## BEGIN PAGE EXTRACT

Macala and I decided to go find the beach, so walked around the resort, which was located on a rocky point of the island, until we found the little stretch of isolated beach. The sand was riddled with hermit crabs scurrying about and so we picked up a couple and placed them in the center of a circle to race them. Macala's crab hurried away before mine could even entertain thoughts of coming out of his shell. We talked about going out drinking, knowing now where the bars were situated on the island, but once we made it back to the room, exhaustion seemed to overcome us and we ended up staying in for the night.


Fletch and I slept in until about 9, then woke up to find a note from Macala saying she was off exploring and would meet us back for breakfast around 9:30. That was perfect, so we made our way over to the restaurant and helped ourselves to some fresh made omelettes and some awesome roasted potatoes with carrots that I drizzled chili oil over. Delicious. Macala joined us and after we had finished eating we made our way to the lobby to get a tuk tuk into town. The driver asked where we were going and we told him we wanted to rent motorbikes, so he brought us to his friend who tried to charge us about twice as much as the bikes should have cost. We walked to another place next door and managed to haggle two bikes down to a more reasonable offer. The guys who rented us the bikes were very helpful as well, a British guy and his Thai wife, and pointed out a couple spots we should visit.

We spotted a waterfall on the map on the south end of the island and decided to go check that out. Koh Lanta Yai is a banana shaped island with one main road running along the east coast from north to south, abut 20 miles long. We started driving down this road, not realizing how long it would be at first, and started looking for landmarks pointed out on the map. Before we made it too far, I spotted OK Divers from the back of Fletch's bike, the dive shop our friends from Koh Tao had told us we should dive with. We were glad they had recommended a shop for us because like Koh Tao, Koh Lanta seemed to have more dive shops than hotels. We stopped and booked a day of diving for the following day, then continued on our quest to find the waterfall.

## END PAGE EXTRACT
## BEGIN RECORDS PROVIDED

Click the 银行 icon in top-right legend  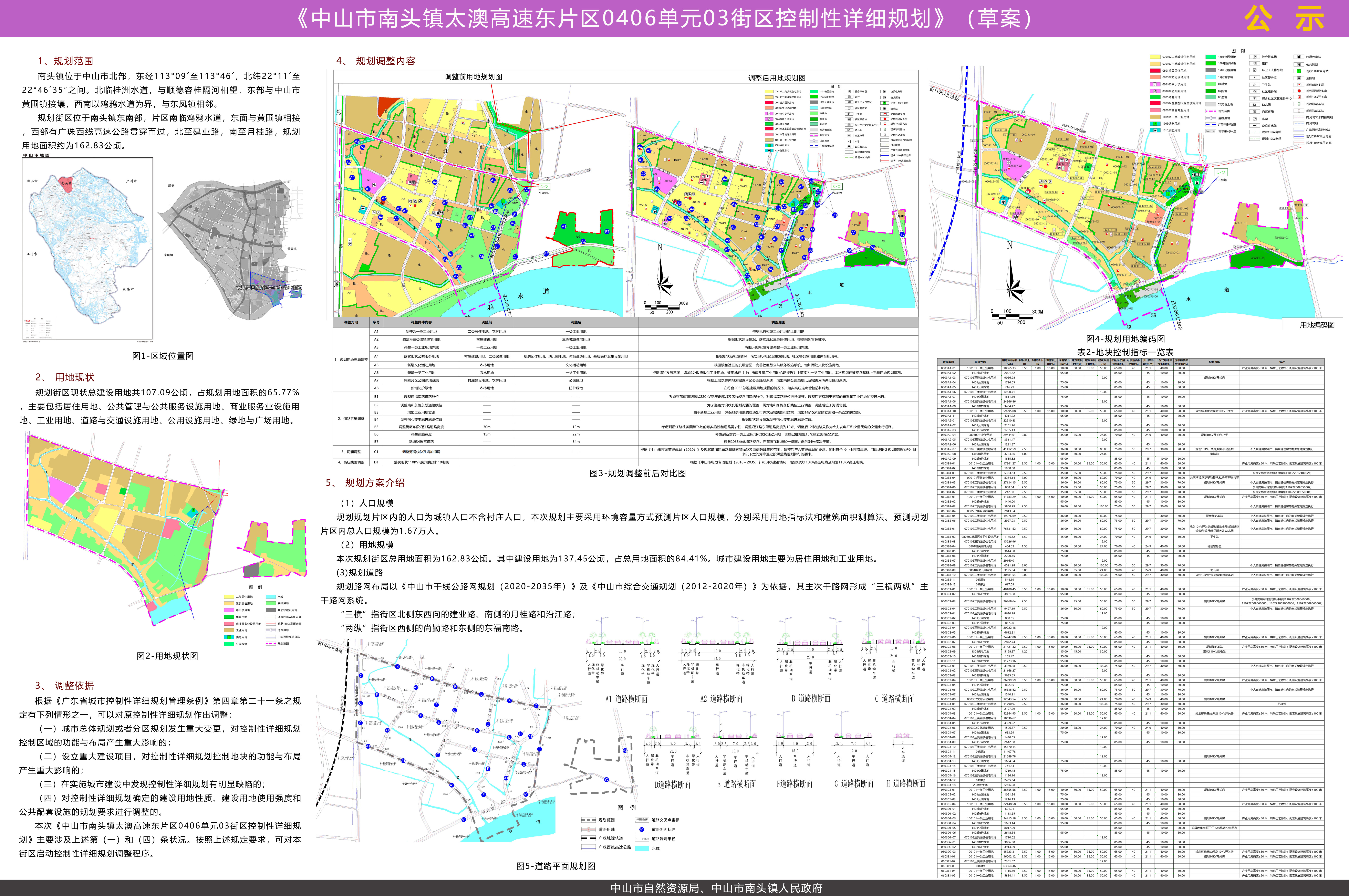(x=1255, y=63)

## END RECORDS PROVIDED
## BEGIN RECORDS PROVIDED

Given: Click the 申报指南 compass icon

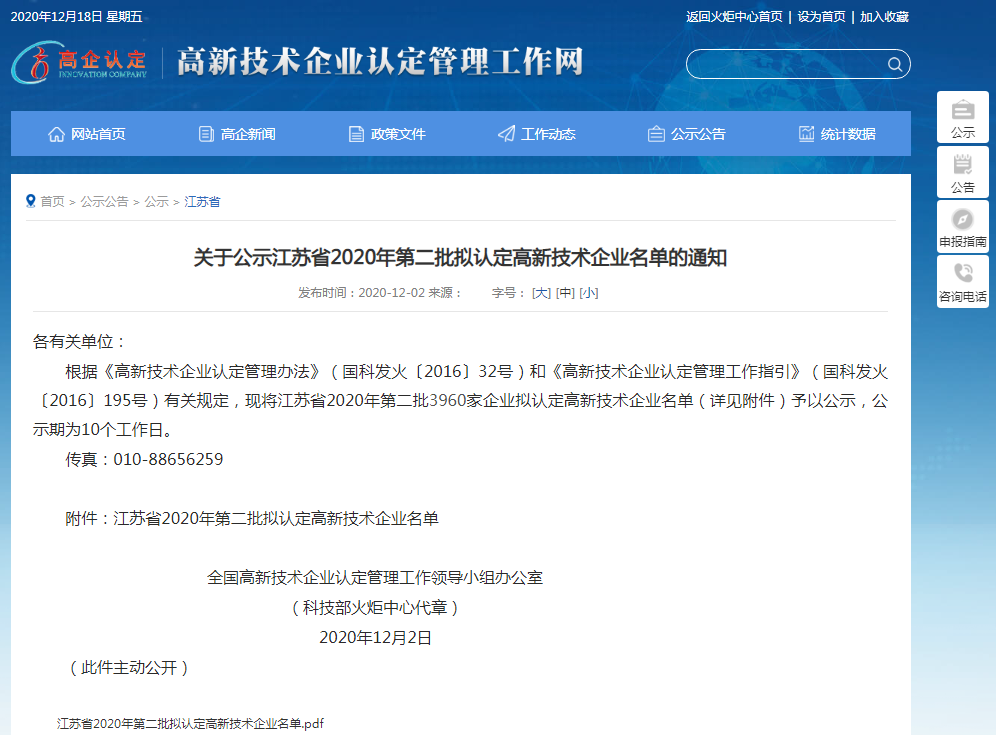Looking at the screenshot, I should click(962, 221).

## END RECORDS PROVIDED
## BEGIN RECORDS PROVIDED

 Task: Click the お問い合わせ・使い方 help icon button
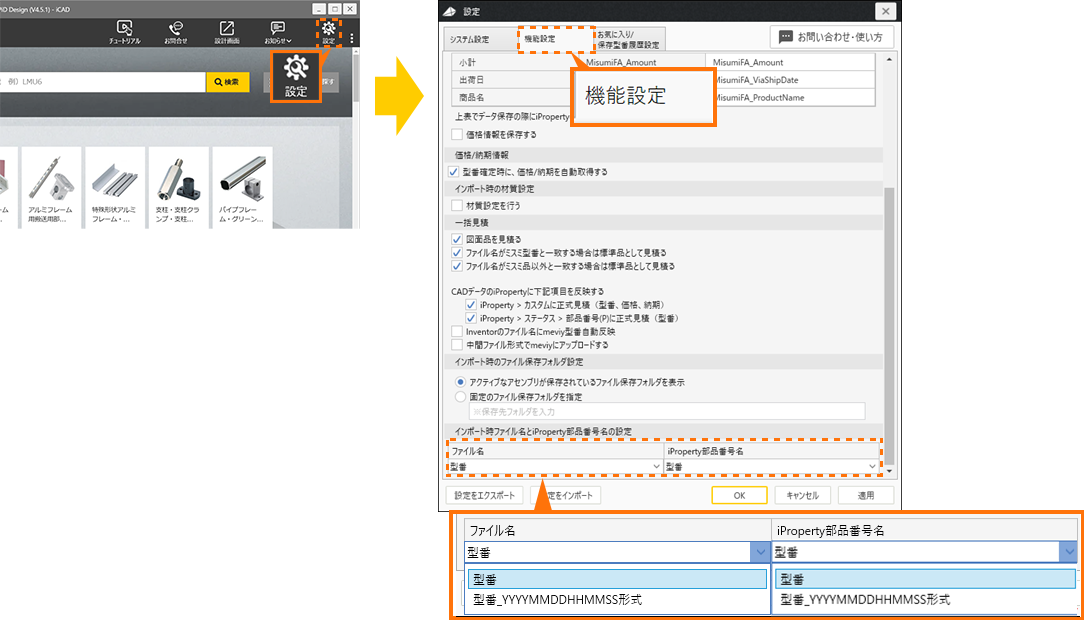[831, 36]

## END RECORDS PROVIDED

_PARTS OF THE EXERCISE:_
**1.** Return the stretch of the Koh Lanta travel passage from "We spotted a" through "find the waterfall.".
**2.** In the Koh Lanta travel passage, which dive shop had the friends from Koh Tao recommended?
The listing is separate material from the Koh Lanta travel passage.

_ANSWERS PROVIDED:_
**1.**
We spotted a waterfall on the map on the south end of the island and decided to go check that out. Koh Lanta Yai is a banana shaped island with one main road running along the east coast from north to south, abut 20 miles long. We started driving down this road, not realizing how long it would be at first, and started looking for landmarks pointed out on the map. Before we made it too far, I spotted OK Divers from the back of Fletch's bike, the dive shop our friends from Koh Tao had told us we should dive with. We were glad they had recommended a shop for us because like Koh Tao, Koh Lanta seemed to have more dive shops than hotels. We stopped and booked a day of diving for the following day, then continued on our quest to find the waterfall.

**2.** OK Divers